* TRABALHO SOLICITADO:
Reproduza literalmente o trecho do texto sobre a exposição Aceitar e Continuar que começa nas palavras "Já em Denu, o" e termina depois de "surrealistas opticamente táteis.".

* TEXTO EXTRAÍDO:
Academia de Curadoria

Termo de Uso*


por Ana Avelar, coordenadora do AdC.
Um dos episódios da série Black Mirror traz a história de uma protagonista cuja vida é retratada numa série de uma plataforma de streaming. Ao se dar conta do que acontece, ela nota que havia consentindo com a ação ao assinar o termo de uso da empresa, tornando-se refém de uma ardilosa armadilha escondida nas entrelinhas, bem como muitos outros espectadores. A pegadinha é que Salma Hayek, que interpreta a protagonista na série de sua vida, vendeu sua imagem para a mesma plataforma e também está refém do contrato que assinou. As duas mulheres se unem contra a plataforma, quando descobrem que ambas foram ludibriadas. A solução para a situação é destruir o computador central, uma inteligência artificial que produz as séries envolvendo diversos consumidores da plataforma que, inadvertidos, também concordaram com os termos de uso.

Assim, a exposição Aceitar e Continuar, terceira mostra da coleção ARTEMÍDIAMUSEU, produzida pela Academia de Curadoria, reflete sobre os pactos que fazemos com a cultura digital e como, na vida imitando a arte, estamos agindo sem avaliar as consequências de nossas escolhas automatizadas.

Nesse sentido, ao acessar e participar desta exposição, pedimos que se atente aos seguintes termos e condições:


Consentimento:

Ao ingressar na exposição "Aceitar e Continuar", você consente em interagir com as obras de arte e os conceitos apresentados, reconhecendo que sua experiência pode envolver questões relativas à cultura digital, tecnologia, inteligência artificial e outras temáticas contemporâneas.

Nesta exposição, quatro artistas se encontram. Narrativas inventadas interferem na realidade demonstrando o que há de ficcional no cotidiano; mundos são criados em justaposição aos nossos; naturezas são produzidas e reproduzidas segundo regras do nosso desejo.

Nas obras de biarritzzz, discutindo passado e futuro no presente digital, a memória é assunto, mas sua criação parte daquilo que desejamos. Não conseguimos buscar nossas memórias, porque estamos submetidos às timelines das redes sociais, diz a teórica e artista Giselle Beiguelman. A divulgação de nossas vidas, registradas diariamente em inúmeras fotos de celular, supera as próprias experiências. A nostalgia que aparece no poema de biarritzzz, como um sonho apoiado em ancestrais, está repleta, não de um tempo apenas vivido, mas desse tempo desejado.

Se esse tempo metaforizado na ampulheta aparece em biarritzzz, nos trabalhos de Gilbertto Prado e Suzete Venturelli o tempo ironizado é o da tecnologia em sua corrida pela atualização e submetida à obsolescência programada. O corpo encontra a máquina. A vida e a morte encontram a máquina, brotando e perecendo. Embora androidizados, não somos mais eficientes.

Já em Denu, o tempo se eleva quando ecossistemas vivos e digitais de uma estética game-like respiram como que dentro de redomas protegidas, estufas de plantas surrealistas opticamente táteis.

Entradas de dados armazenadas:
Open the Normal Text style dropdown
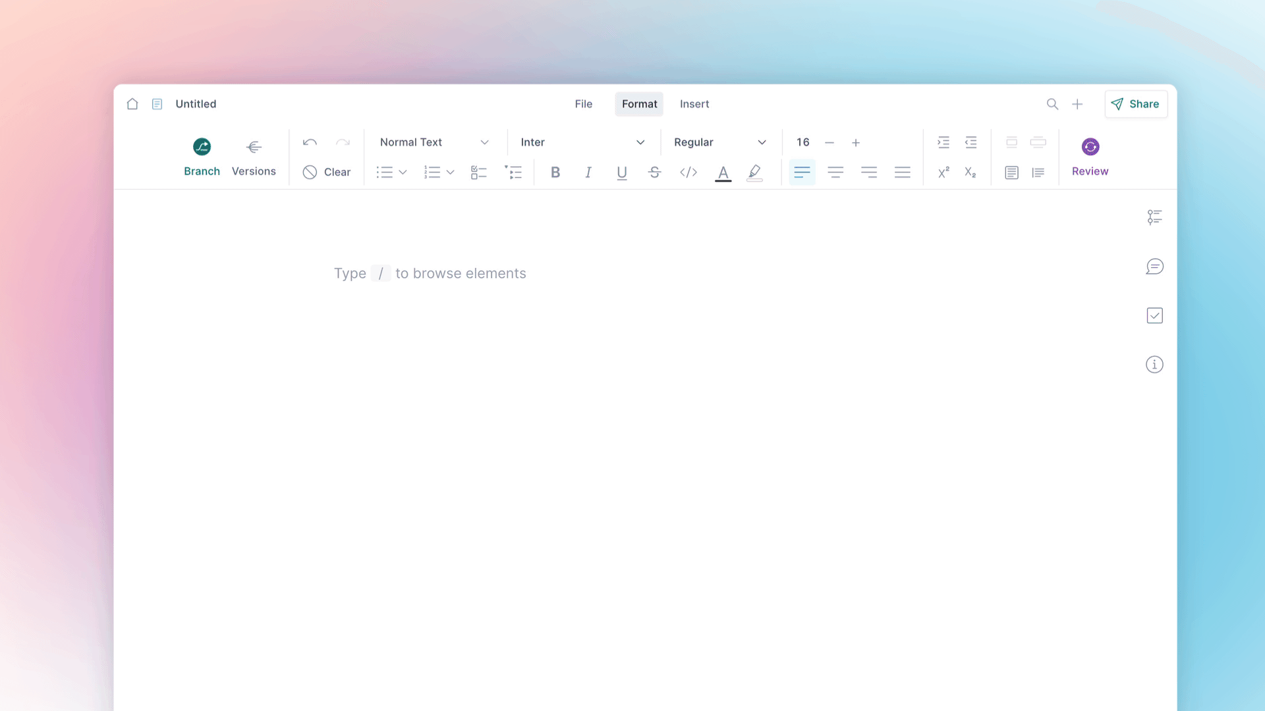1265x711 pixels. pos(433,142)
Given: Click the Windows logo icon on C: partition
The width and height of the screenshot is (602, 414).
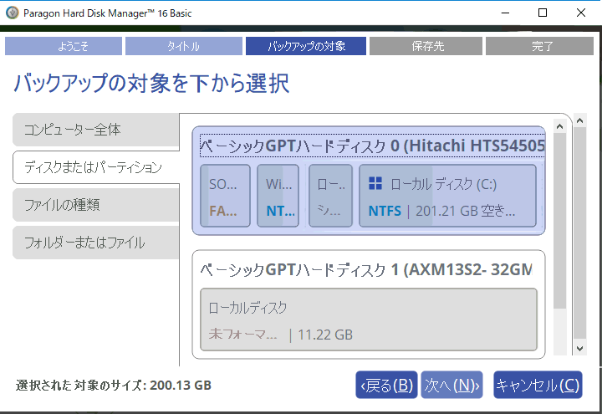Looking at the screenshot, I should click(x=376, y=183).
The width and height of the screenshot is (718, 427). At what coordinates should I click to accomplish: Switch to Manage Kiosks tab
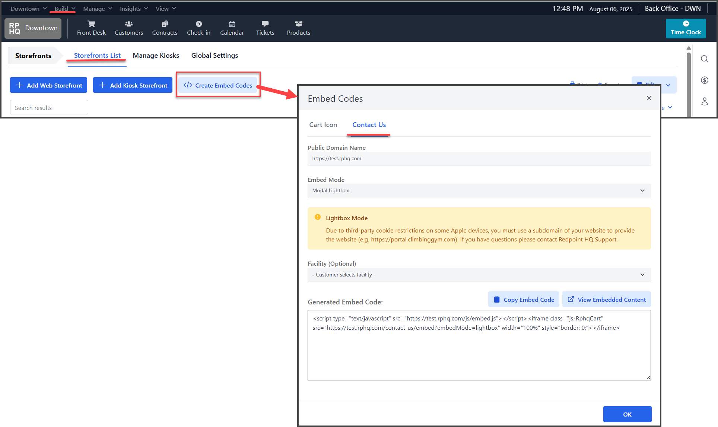click(156, 56)
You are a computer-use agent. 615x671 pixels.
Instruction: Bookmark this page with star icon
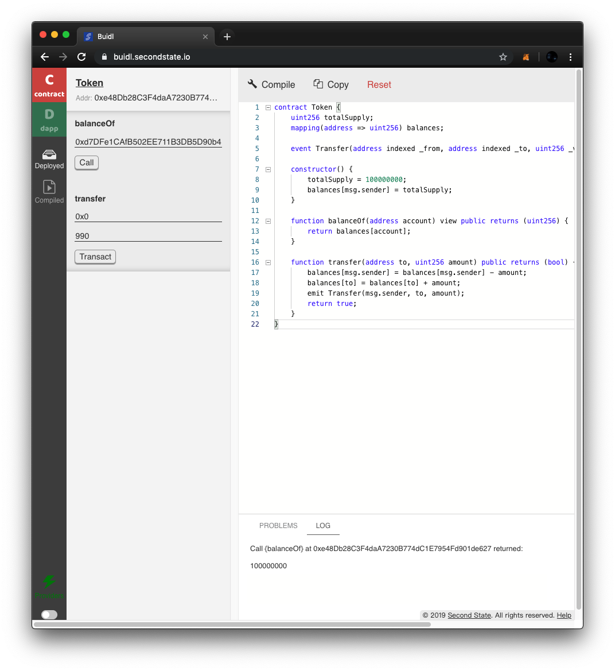[x=503, y=57]
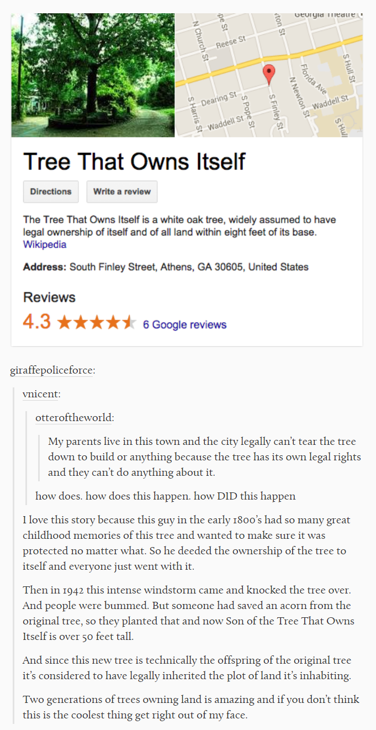Click the 'how DID this happen' reply line
This screenshot has height=730, width=376.
tap(166, 496)
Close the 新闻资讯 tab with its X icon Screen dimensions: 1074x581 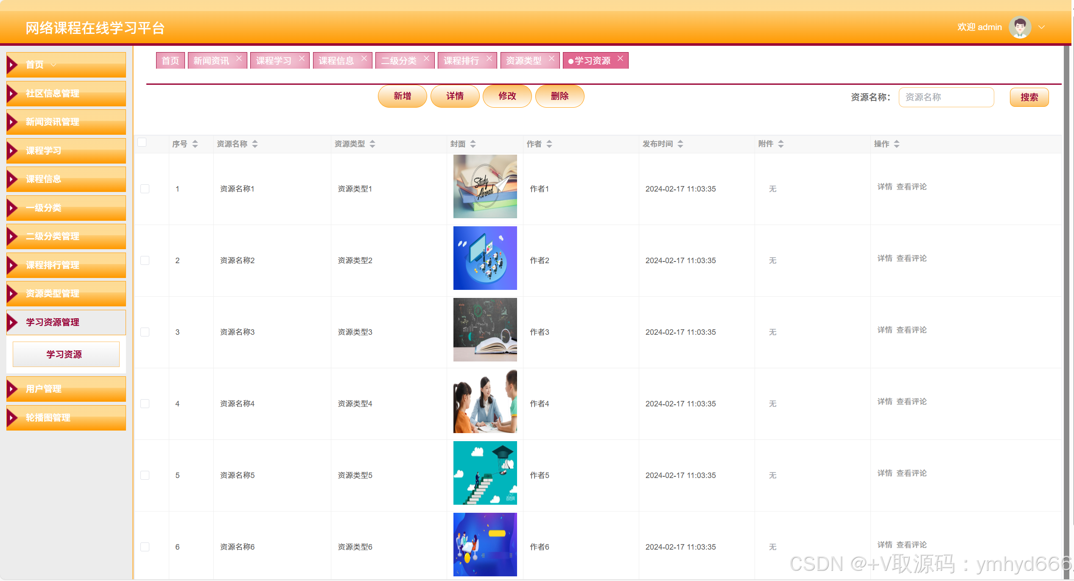(239, 58)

* RESPOSTA ESPERADA:
Já em Denu, o tempo se eleva quando ecossistemas vivos e digitais de uma estética game-like respiram como que dentro de redomas protegidas, estufas de plantas surrealistas opticamente táteis.